Mont-Joli n’a pas l’intention d’abuser du pouvoir accordé

72% des contrats accordés l’an dernier en appels d’offres par la Ville de Mont-Joli auraient été donnés de gré à gré si la loi avait été en vigueur.
Photo: Jmvk Records CC 72% des contrats accordés l’an dernier en appels d’offres par la Ville de Mont-Joli auraient été donnés de gré à gré si la loi avait été en vigueur.

Ce n’est pas parce que le gouvernement leur permet de le faire que les municipalités vont donner tous les contrats de 100 000 $ sans appels d’offres, plaide la mairesse de Mont-Joli, Danielle Doyer.

À Mont-Joli, on compte d’abord faire un « test » avec les contrats sous la barre des 50 000 $, a expliqué la mairesse en entrevue au Devoir vendredi. « Pour une municipalité de notre taille, de gré à gré, 100 000 $, je ne suis pas sûre », dit-elle.

La ville de Mont-Joli compte 6600 habitants et son budget annuel est d’environ 11 millions, soit près de 100 fois moins que celui de la ville de Québec. Malgré tout, elle est ravie que le gouvernement donne aux villes qui le souhaitent la possibilité de le faire. « Ce n’est pas une obligation, c’est un pouvoir qu’on nous donne. […] Ce n’est pas parce qu’on a le droit de faire quelque chose en législation qu’on va le faire, résume-t-elle.

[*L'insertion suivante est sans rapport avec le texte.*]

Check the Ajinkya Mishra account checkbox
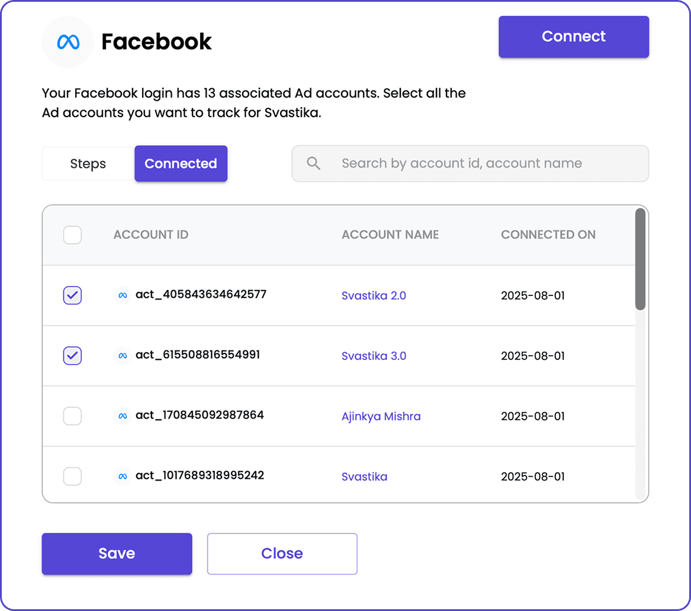 [72, 416]
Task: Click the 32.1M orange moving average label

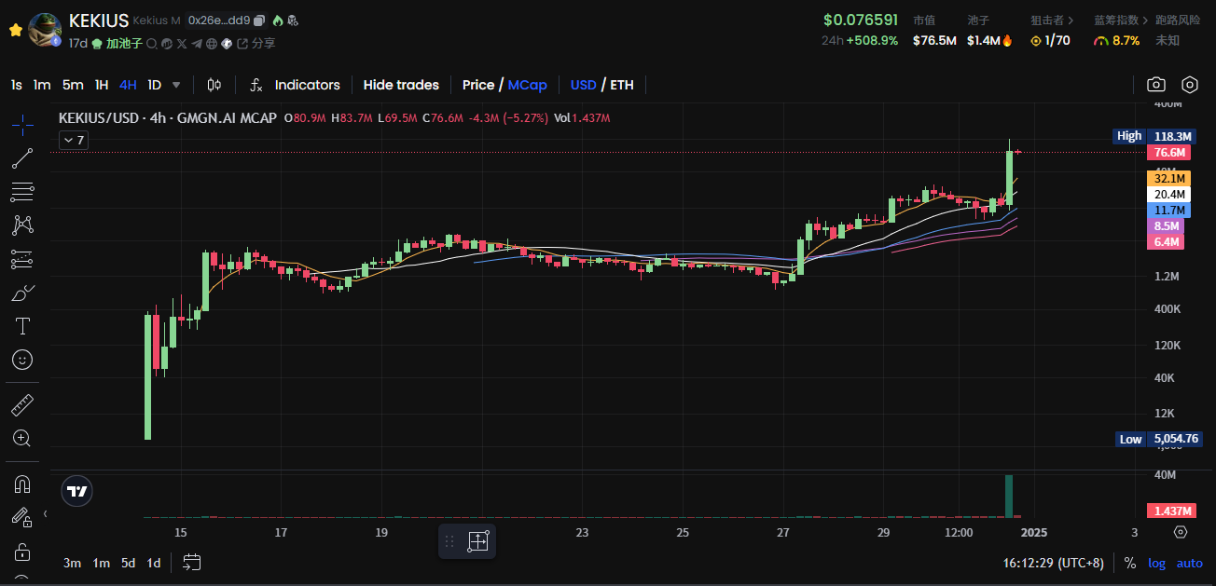Action: 1168,178
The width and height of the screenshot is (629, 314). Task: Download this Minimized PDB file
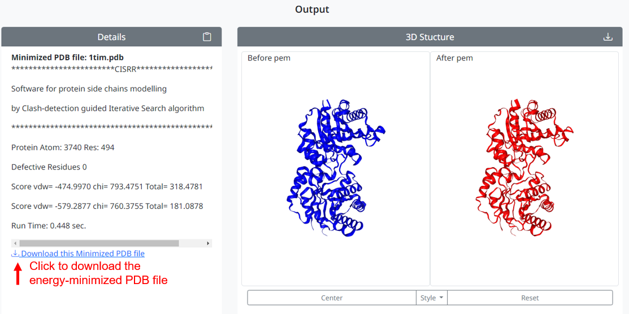pyautogui.click(x=83, y=254)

Pour les grosses municipalités, la limite de 100 000 $, ça peut être intéressant, mais à mon idée, la plupart des municipalités vont continuer d’aller chercher plus d’une soumission. »

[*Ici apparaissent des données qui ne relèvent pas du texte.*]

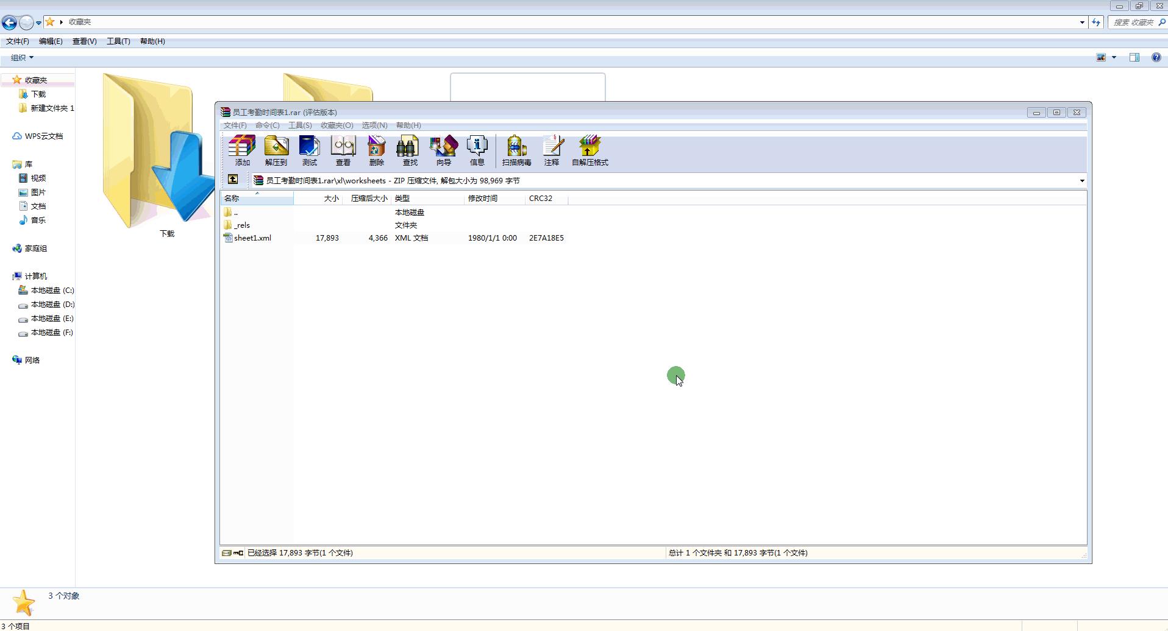Click the 解压到 (Extract To) icon
This screenshot has width=1168, height=631.
click(x=276, y=150)
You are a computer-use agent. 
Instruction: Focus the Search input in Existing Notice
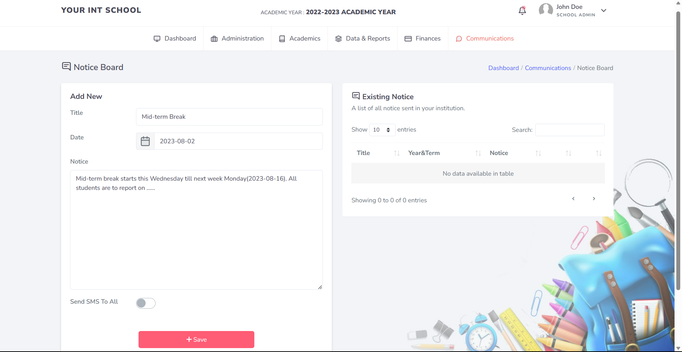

Le projet de loi 122, qui vise à donner plus d’autonomie aux municipalités, fait passer de 25 000 $ à 100 000 $ le montant maximal des contrats pouvant être octroyés sans appel d’offres. Certains groupes, comme la Ligue d’action civique, ont dénoncé cette mesure récemment en faisant valoir qu’il n’y aurait presque plus d’appels d’offres dans les petites villes.

Ils donnaient l’exemple de Mont-Joli, où 72 % des contrats accordés l’an dernier en appels d’offres auraient été donnés de gré à gré si la loi avait été en vigueur. Cette proportion aurait été de 25 % à Montréal.

Pour la Ligue d’action civique, le recours aux contrats de gré à gré est d’autant plus inquiétant que les petites municipalités manquent de ressources et d’expertise pour procéder à l’octroi de contrats.

Une affirmation insultante pour Mme Doyer. Outre les appels d’offres, les municipalités ont toutes sortes de règles pour encadrer les contrats municipaux, plaide-t-elle. Mont-Joli, par exemple, a entériné une politique d’achat en 2010 qui interdit les dons et encadre avec précision les relations entre le personnel de la Ville et les entreprises qui contractent avec elle.

Des règles différentes

 

Mme Doyer concède toutefois que « ce ne sont pas toutes les municipalités » qui ont une politique d’achat, en particulier les plus petites. Selon elle, le gouvernement devrait peut-être catégoriser les municipalités selon leur nombre d’habitants et permettre l’octroi de contrats de gré à gré proportionnel à la population des municipalités, comme le proposait récemment le maire de Saint-Jérôme, Stéphane Maher, dans Le Devoir.

« Est-ce que les petites municipalités ont des réglementations concernant leurs achats ? Pas souvent. […] Et la politique de gestion contractuelle, je ne suis pas sûre que les petites municipalités ou les petits villages ont ça. »

Reste à savoir si d’autres municipalités comptent ne pas aller jusqu’à la limite de 100 000 $. À l’Union des municipalités (UMQ), on n’a pas eu vent d’autres municipalités ayant prévu un test sous la barre des 50 000 $. « La plupart attendent certainement de voir ce qui sera dans le texte définitif de la loi avant de décider ce qu’elles vont faire », fait-on remarquer.

La commission parlementaire sur le projet de loi 122 s’est terminée avant la relâche et doit reprendre pour l’étude détaillée.

« Ce qui est certain cependant, c’est que désormais, pour les contrats en bas de 100 000 $, chaque municipalité aura l’autonomie nécessaire pour se doter d’une politique interne de gestion contractuelle en fonction de sa réalité propre, de la valeur et du type de contrats octroyés, etc., et justifier pourquoi elle retient telle ou telle approche », a expliqué le porte-parole de l’UMQ, Patrick Lemieux.

Les lobbies municipaux réclament depuis des années que le gouvernement leur donne plus de souplesse, notamment dans l’octroi des contrats. Pour justifier le seuil de 100 000 $ pour les appels d’offres, ils ont fait valoir que c’est ce qui est imposé aux commissions scolaires et aux ministères.